The patients with moderate to severe AD may be unresponsive to antihistamines [48]. Besides, some investigations demonstrated the senseless of antihistamine usage. The Course of Advanced Learning for the Management of ITch (CALM-IT) Task Force is an interdisciplinary group of experts specializing in core aspects of pruritus treatment, integrating pediatrics, dermatology, psychotherapy, pruritus management, and sleep. CALM-IT recently convened to provide updated guidance on managing chronic pruritus associated with dermatologic diseases in pediatric patients, with a special focus on Atopic Dermatitis (AD) and chronic spontaneous Urticaria (csU).
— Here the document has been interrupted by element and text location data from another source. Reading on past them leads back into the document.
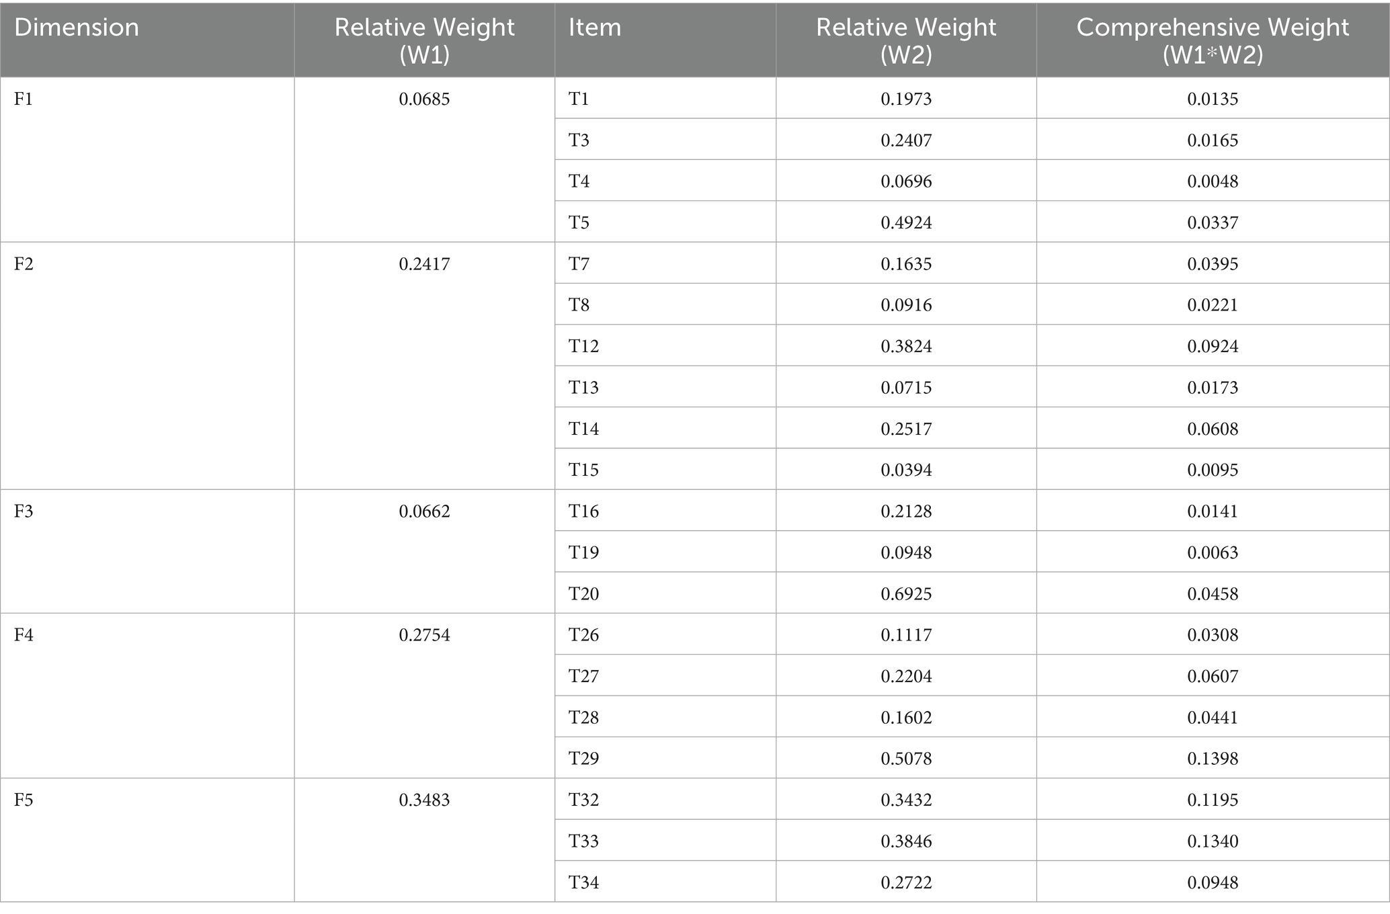Click T33's comprehensive weight 0.1340
1390x914 pixels.
(1213, 841)
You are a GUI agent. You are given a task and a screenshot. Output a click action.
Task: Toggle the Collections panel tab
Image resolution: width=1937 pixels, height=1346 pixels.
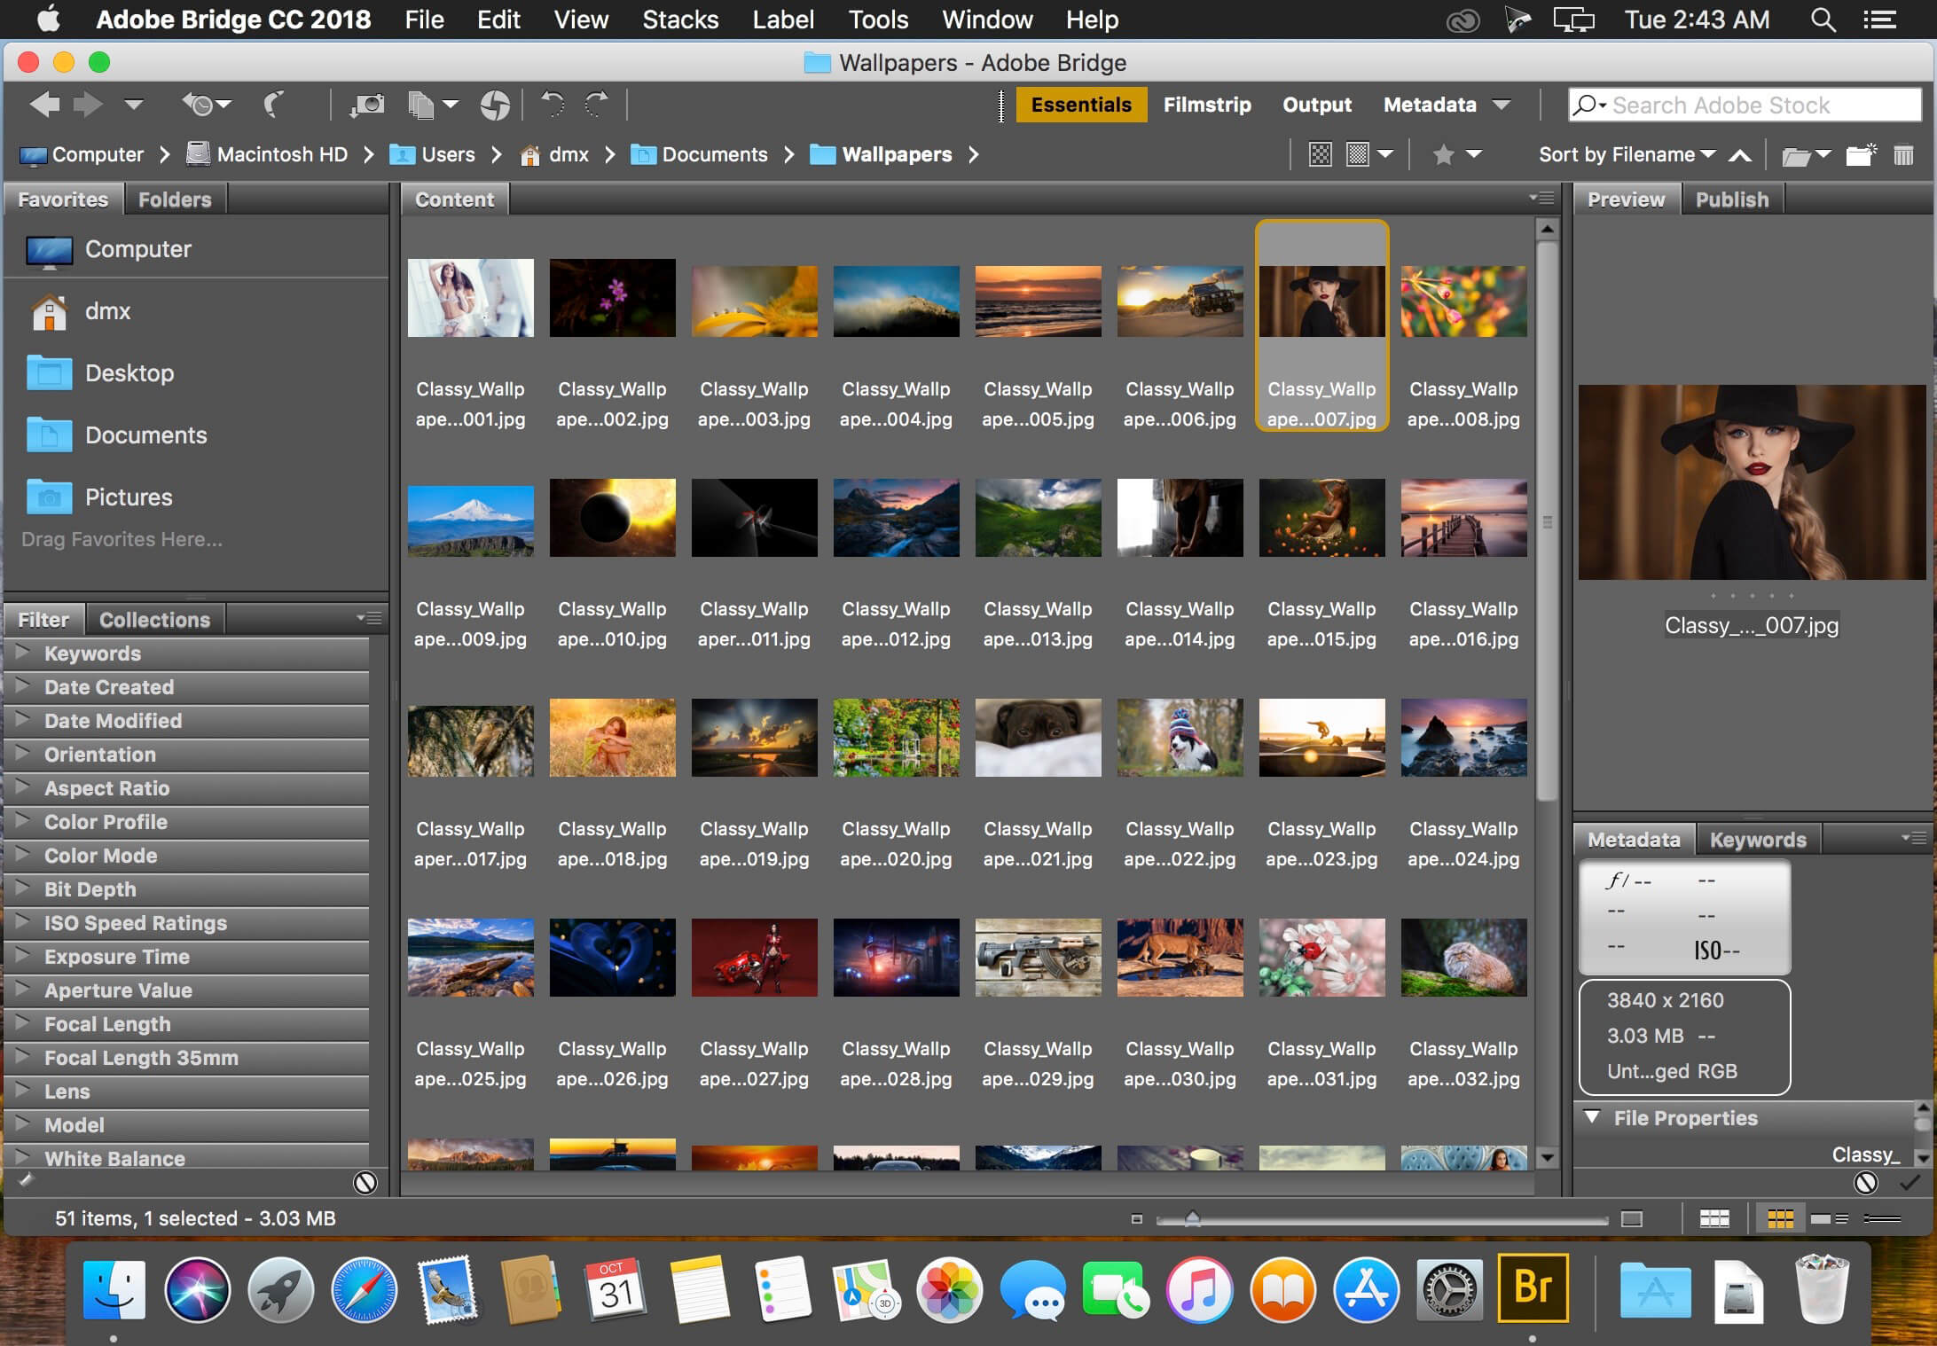tap(153, 618)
Metz M et al., emphasized that the new experimental findings do not support the use of non-sedating oral antihistamines as adjuvant antipruritic therapy for AD [49].
Yarbrough KB et al., emphasized that the most effective treatments for atopic dermatitis-associated itch were primarily topical or systemic anti-inflammatory agents [50].
According to Lyons JJ et al., antihistamines have demonstrated poor efficacy in controlling AD-associated itch [51].